■ EXERCISE SET:
1) Quote the passage on laser housing ventilation word for word, beginning at the words "The cooling air" and stopping after the words "industrial safety standards.".
2) Continue the passage on laser housing ventilation from the point where it stops.

■ PASSAGE FOR REVIEW:

This invention relates generally to providing improved ventilation for industrial machines, particularly for industrial lasers.
Industrial laser systems are normally enclosed in a protective housing. In the case of excimer lasers used in industrial applications (and more specifically in photolithographic applications), the protective housing has several functions, including: protection against laser radiation; protection against high voltage components; protection against ozone produced by 193 nm. laser radiation; protection against toxic gases released in case of a leak; air cooling of sub modules and electromagnetic shielding.
The cooling air might contain toxic gases, such as fluorine released by small leaks or ozone produced by high voltage components or deep UV laser radiation. Housing panels and doors are normally sealed with rubber or silicon rubber gaskets. The housing and the exhaust fan are designed in such a way that the laser housing may be operated under negative pressure compared to ambient pressure. This means that for a well designed system, ambient air will enter the laser housing through designed air inlets, but the air enclosed by the housing will not return through the air intakes, small gaps and slots into the environment. The exhaust air flow might contain toxic gases, therefore the exhaust of the laser housing should be connected to an industrial ventilation system. Well-designed systems fulfill the industrial safety standards.
Industrial excimer laser systems are typically adjusted during maintenance or service. During maintenance or service, access panels or doors must be opened, which breaks the protective enclosure. Therefore, it is difficult to maintain the desired negative pressure within the laser housing during maintenance or service.

■ INFORMATION PROVIDED:
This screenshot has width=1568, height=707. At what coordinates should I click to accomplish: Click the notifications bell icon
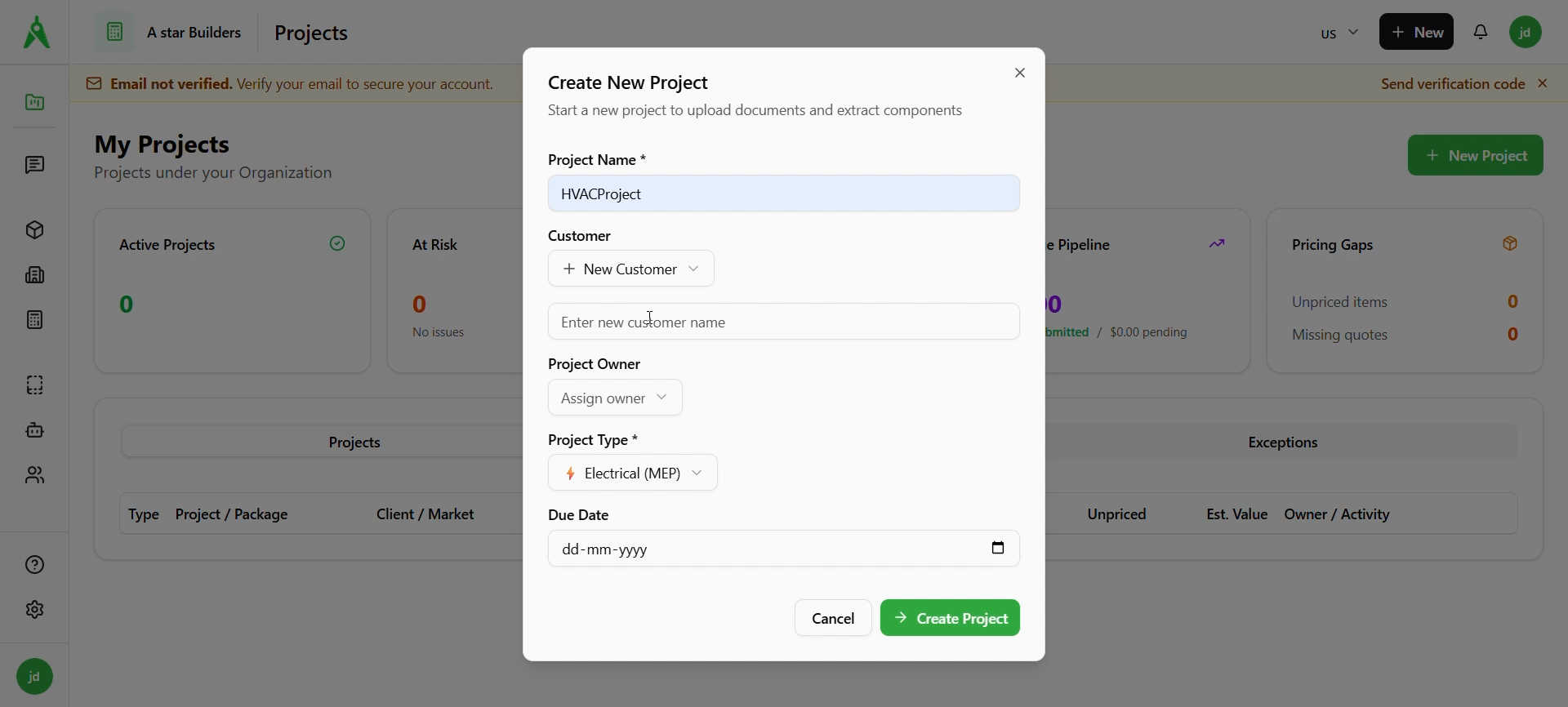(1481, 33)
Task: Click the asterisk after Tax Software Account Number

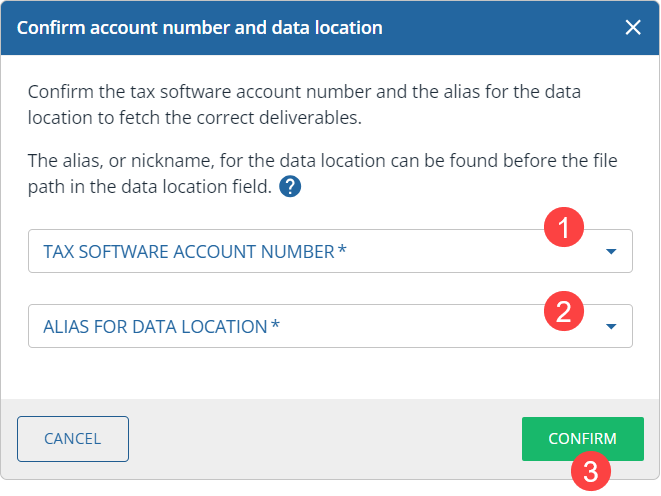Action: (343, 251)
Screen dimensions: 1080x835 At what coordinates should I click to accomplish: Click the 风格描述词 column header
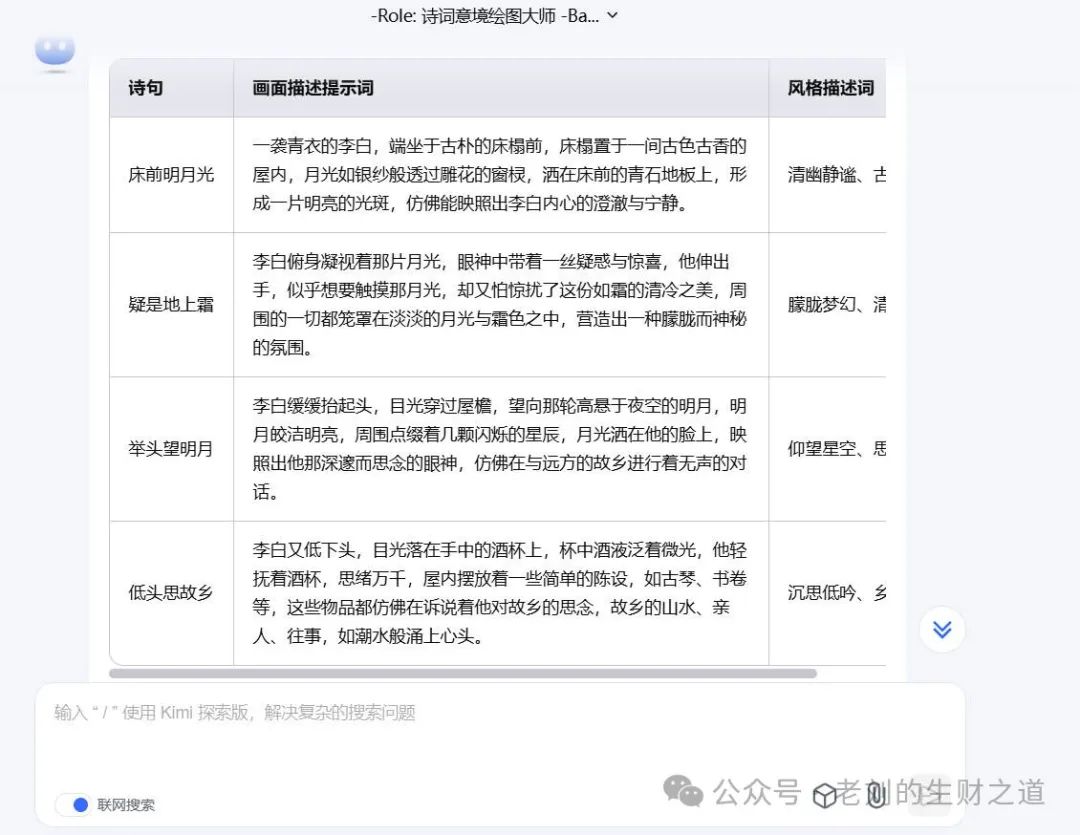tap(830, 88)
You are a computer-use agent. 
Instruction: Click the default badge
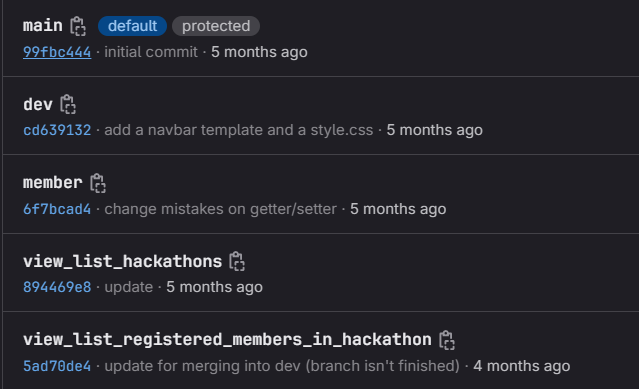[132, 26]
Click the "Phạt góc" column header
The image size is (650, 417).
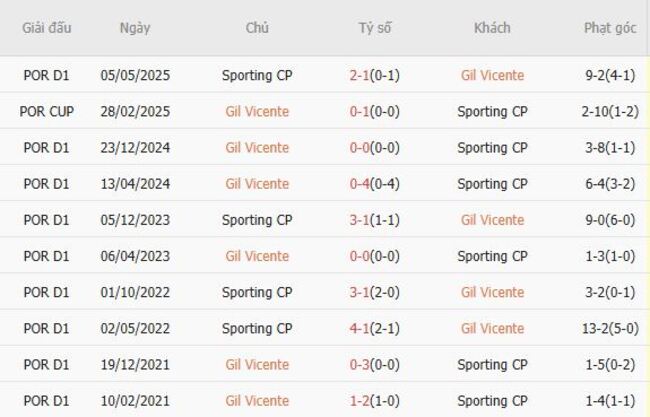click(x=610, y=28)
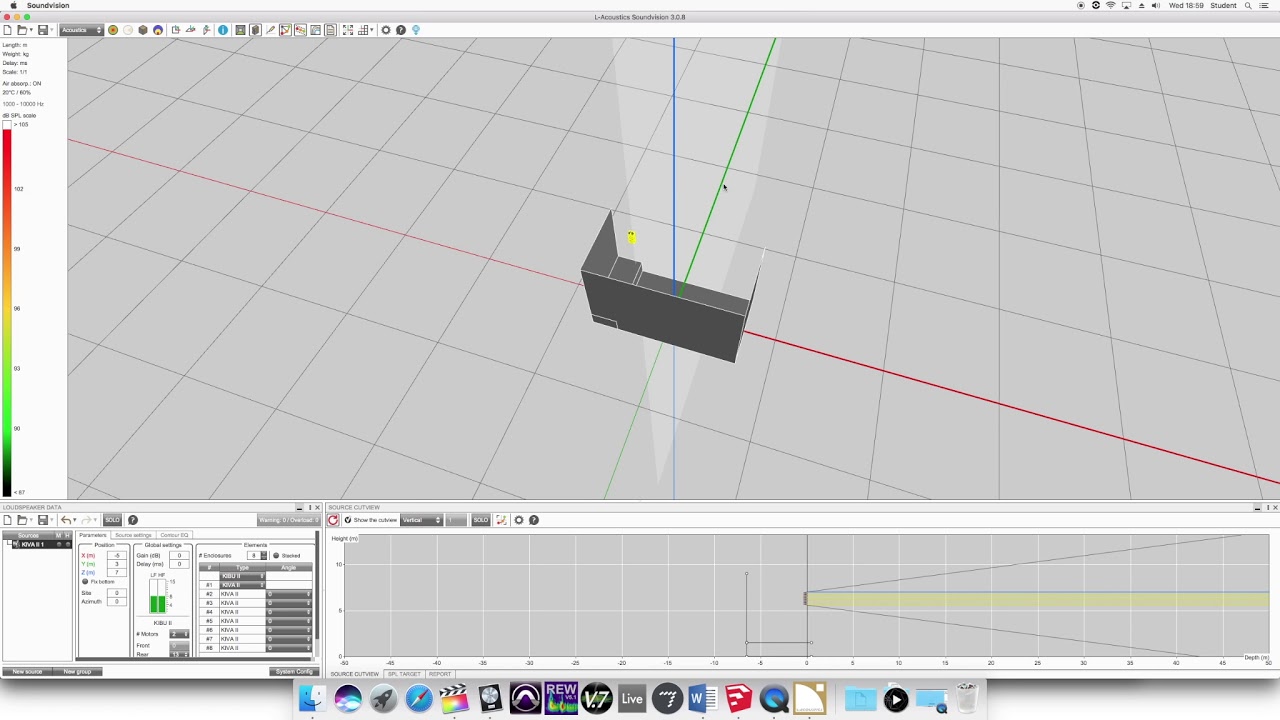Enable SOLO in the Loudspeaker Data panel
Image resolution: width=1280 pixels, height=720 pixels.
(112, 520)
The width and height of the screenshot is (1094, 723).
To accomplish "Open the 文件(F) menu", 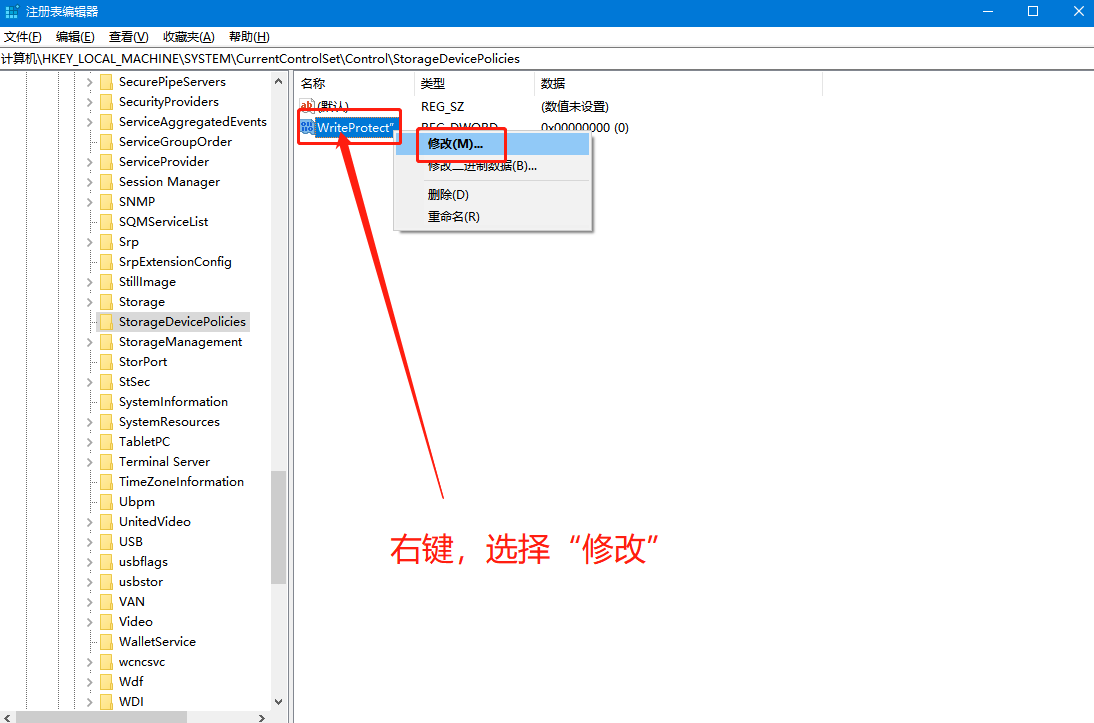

■ ANSWERS FOR THE TASKS:
1)
The cooling air might contain toxic gases, such as fluorine released by small leaks or ozone produced by high voltage components or deep UV laser radiation. Housing panels and doors are normally sealed with rubber or silicon rubber gaskets. The housing and the exhaust fan are designed in such a way that the laser housing may be operated under negative pressure compared to ambient pressure. This means that for a well designed system, ambient air will enter the laser housing through designed air inlets, but the air enclosed by the housing will not return through the air intakes, small gaps and slots into the environment. The exhaust air flow might contain toxic gases, therefore the exhaust of the laser housing should be connected to an industrial ventilation system. Well-designed systems fulfill the industrial safety standards.

2)
Moreover, conventional ventilation systems do not make the most efficient use of cooling air. This can be a problem when a laser system is used in a clean room environment, because the cost of providing clean room air can be significant.
There are three state-of-the-art approaches to maintaining ventilation safety. The first approach was used in industrial lasers which were manufactured by Lambda Physik beginning in 1988. The laser housing was divided into several smaller compartments. Each compartment was separately ventilated, i.e., each compartment had its own exhaust blower and exhaust duct. Opening a single panel broke the protective enclosure of a single compartment, but the other compartments were still at negative pressure and safe ventilation conditions. Larger laser systems had up to three exhaust ducts. Installation of such systems was cumbersome for industrial users. The amount of exhausted air was quite high, which created problems when a laser was installed in a clean room.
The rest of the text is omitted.